Some Arab states have been dawdling in paying their pledged financial assistance to the PA, complaining about the spread of corruption and financial mismanagement with the self-rule authority.

On Ramadan’s eve, severe financial crunch hitting occupied territories

By Khalid Amayreh in Ramallah

Muhammed and Sarah Sawabha live at a middle class Ramallah neighborhood, with their six children, including two college students. Muhammed has a Bachelor of Science and earns a monthly salary of about $800 US dollars as a teacher at a local school.

His wife, who has a BA in Arabic Language and Literature earns nearly the same amount, teaching Arabic at one of the largest and most prestigious high schools in suburban Ramallah.

Like many other Palestinian families, the Sawabhas are ill-prepared to receive the Muslim holy month of Ramadan during which family spending increases substantially.

“We always struggled to make ends meet. But this is the first time we feel we are fighting on many fronts and losing,” said Muhammed.

The family, which doesn’t own a home, pays an annual rent amounting to $3000. And with ever increasing college tuition, school expenses and disappearing government subsidies, only a meager amount of money is left for a decent living.

His wife concurred. “We are really frustrated; we only received half of our salaries this month. It is now the end of the month, and we are yet to receive the other half. Ramadan is coming and the government keeps telling us to be patient, but for how long?”

Muhammed explains that with Ramadan “knocking on the door,” and with the new college season only a few weeks away, and with three schools kids ready to go to school in mid September, he simply doesn’t know how he could meet the staggering financial obligations.

“I don’t know what do. But Allah befrejha, God will help us overcome the problem,” says the 48-year-old teacher, his eyes looking heavenward.

According to PA officials, the current financial crisis hitting the occupied territories is probably the severest in living memory, certainly since the establishment of the Palestinian Authority (PA), following the conclusion of the Oslo Accords between Israel and the PLO in 1993.

The crisis stems from direct and indirect causes. The direct causes includes the failure of mainly Arab donors to honor their pledges to a cash strapped PA living on a tight budget, the lion’s share of which goes to paying salaries to as many as 160,000 civil servants and public employees.

Last week, PA Chairman Mahmoud Abbas implored Arab states to “save us from going down.”

He explained that the current crisis was real; saying his government in Ramallah had been unable to pay salaries and meet urgent financial obligations.

Some Arab states have been dawdling in paying their pledged financial assistance to the PA, complaining about the spread of corruption and financial mismanagement with the self-rule authority.

Others, like Kuwait, are fed up with the chronic PA inability or failure to wean itself off dependence on foreign assistance.

[Task directions]
Continue the article on the financial crisis in the Palestinian territories before Ramadan, starting after its final sentence about Kuwait.

[Collected material]
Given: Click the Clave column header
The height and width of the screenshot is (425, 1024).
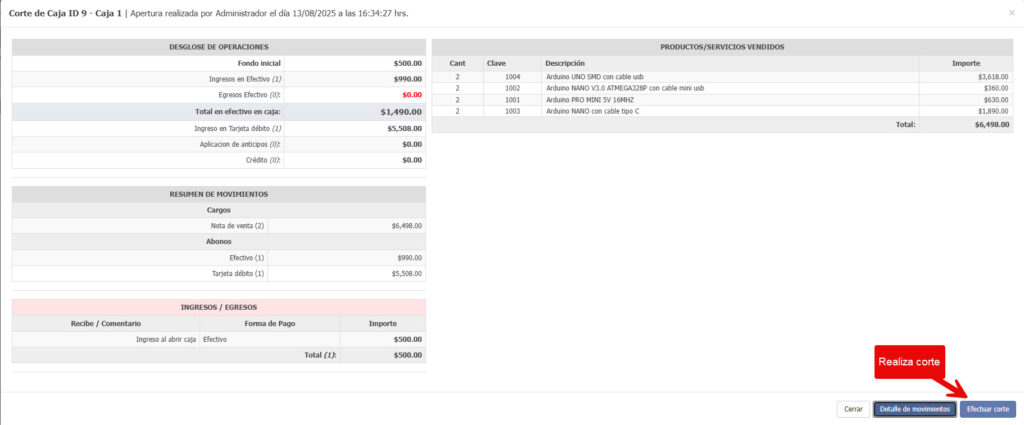Looking at the screenshot, I should 496,63.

[Task response]
Another key factor contributing to recurrent financial problems besetting the PA stems from the unnecessarily bloated security establishment which devours a huge chunk of the Palestinian budget.

The PA has as many as 80,000 security personnel on its payroll. The bloated force, built on instructions from the western donor countries, particularly the United States, consumes as much as $50 million per month.

The various Palestinian security agencies do very little work besides controlling and pacifying the Palestinian populace, including preventing any form of proactive resistance against the Israeli occupation.

Some security experts have opined that for the purposes of keeping law and order, the Palestinian community in the West Bank needs no more than a moderate civilian security force totaling 10,000-20,000 police officers.

However, the PA thinks that the huge security force is necessary to protect its own survival, especially in the face of a possible revolution and also to prevent the recurrence of what happened in the Gaza Strip in 2007 when the Islamic Liberation Movement, Hamas, wrested control over the coastal enclave, from Fatah militias which tried, with vigorous US assistance, to overthrow the democratically-elected government of Hamas.

A few years ago, the PA forced thousands of pro-Arafat activists within the security agencies into early retirement, fearing a possible revolt against the policies of Mahmoud Abbas and his pro-western government, headed by Salam Fayyad, who is largely viewed as unpatriotic or not patriotic enough.

However, to appease and pacify these people, many of them still in their mid 30s and early 40s, the Fayyad government paid them hefty retirement salaries reaching in some cases $4,000 dollars per month. The amount is considered a dream retirement for even the highest-ranking university professors who receive comparatively modest pension salaries.

Then there is the ghoul of corruption corroding through the PA financial structure whose tide successive Palestinian governments failed to stem. It is widely believed that hundreds of millions of dollars are lost to corruption every year.

Some observers believe that the PA is so-much infested with corruption that stemming its tide can’t be achieved without a comprehensive surgical intervention that would upset and alienate large segments of the PA hierarchy.

One Palestinian economist opined recently that “corruption within the PA financial system is structural, not rudimentary. I am afraid we can’t eliminate corruption without eliminating the overall structure of the PA.”

True, the corruption readings are not as high as they were five or six years ago, when embezzlement, nepotism, favoritism, bribery were the norm, rather than the exception.

Moreover, the PA government has shown a determination and a willingness to fight corruption, especially its stark and brazen forms. For example, a special ad hoc court has been established to prosecute corrupt officials.

The court head, Rafik Natshe, a veteran Fatah leader and former Speaker of the Legislative Council, recently ordered two cabinet ministers to appear before a special panel of judges for questioning in connection with allegations of financial mismanagement.

However, there are those, and they are many, who think that PA efforts are “too little and too late” and that the PA needs to declare fighting corruption a real national priority.

Some of the fundamental problems exacerbating recurrent financial problems hitting the PA lie in the fact that the PA is not a sovereign state or even a semi state given the fact that Israel continues to control Palestinian border crossings, financial resources, taxes and all other components of a healthy economic process.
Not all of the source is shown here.